On Saturday, April 18, DGA members and their guests gathered in Theatre 2 of the Los Angeles headquarters for the 10th DGA Directors Retreat. This year's event offered a day of in-depth conversations with distinguished directors who offered advice on how to get the best performances out of actors.
"This year we pose the question, 'What do you say to an actor after you say hello?'" said Retreat Committee Co-chair Jim Drake in his welcome address. "To help us get the answer we gathered together a group of esteemed directors from a wide variety of backgrounds."
In her introduction of keynote speaker director John Badham, Retreat Committee Co-chair Christina Stevens noted, "He's earned the reputation of an 'actor's director.'"
"Actors are our creative partners," said Badham. "We want to enable them to give the best performances but we can't do that if they don't know who we are. They need to know where we're taking them and what we expect from them. They need to be encouraged and not judged, even when they go wrong."
Moderator Jamie Babbit asked director Neil LaBute if his own early experiences as a student actor helped shape his directing style. "I appreciate actors and what they do," explained LaBute. "Maybe that's why I handle them the way I do. Too often I find directors casting better looking versions of themselves and trying to coax those people into doing it the way they would do it. I'm big on casting actors who will take that part on the page and really make it come alive."
David O. Russell engaged Kimberly Peirce in a conversation about how the audition process can help the director and actor find their way to the best performance. Peirce showed the audience one of the original audition tapes for Hilary Swank's Oscar-winning performance for Boys Don't Cry and said, "I look at their resume to see if they're trained. If they've had some kind of training, that means that you're not going to be training them on the set.

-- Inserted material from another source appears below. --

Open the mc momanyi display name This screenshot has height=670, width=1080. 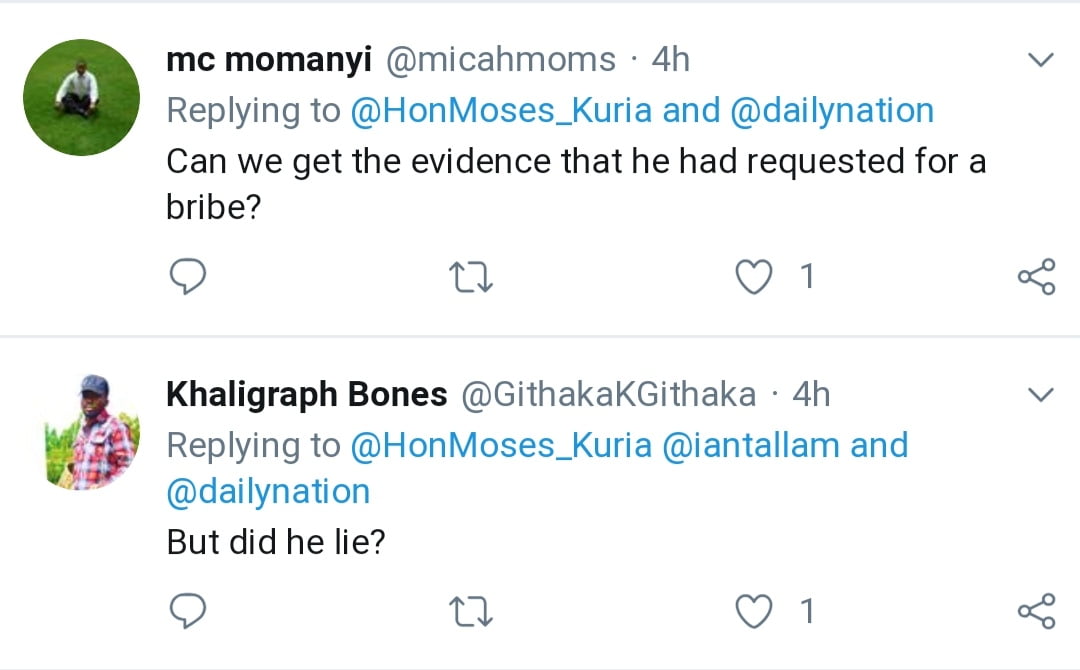[x=269, y=60]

Then I look to see if they're all over the place in an audition, or if they're making a choice. In this case you see that she's not making the right choice, but that she can clearly carry something."
After lunch, Special Projects Chair Jeremy Kagan moderated a discussion with Oscar winning actress-turned-director Helen Hunt and her father, director Gordon Hunt. Using a clip from the DGA Award-Winning comedy series Mad About You where father directed daughter to an Emmy Award-winning performance, Gordon Hunt explained how he breaks the scene down to find the shifting balances of power.

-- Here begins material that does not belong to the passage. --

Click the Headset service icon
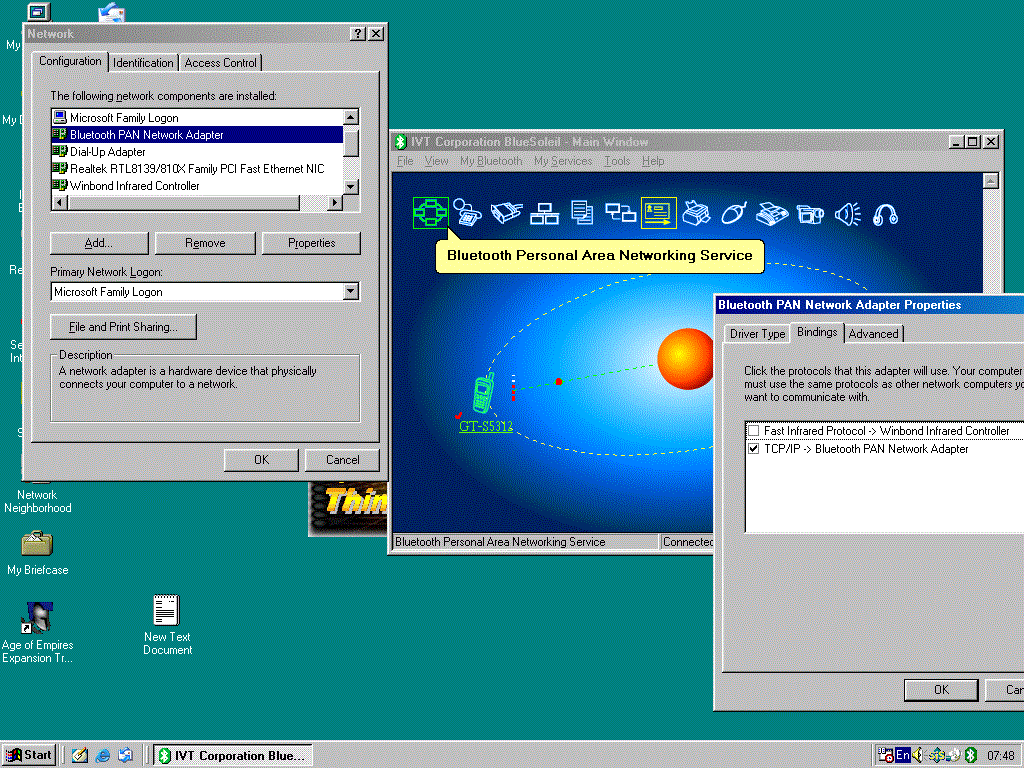 click(886, 214)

"I teach an acting class," said Gordon. "And I do this exercise that has to do with who has the power, when did they get it, how did they get it and how does the other actor play giving up the power?"
"I believe that every director should take an acting class at some point," said Helen. "Pulling tricks to get a performance out of an actor is not my favorite way to direct. When I directed Then She Found Me, I found it more empowering to say to them, 'In this next scene I've got to make sure that she feels this way so I need you to do this.' They're storytellers so they feel that they're part of the team making the movie and will throw themselves into the choice you're asking them to make."
The final panel of the day featured Badham, Peirce, Helen Hunt and Kagan in a freewheeling conversation where they dispensed advice, told war stories from the set, and answered questions from the audience.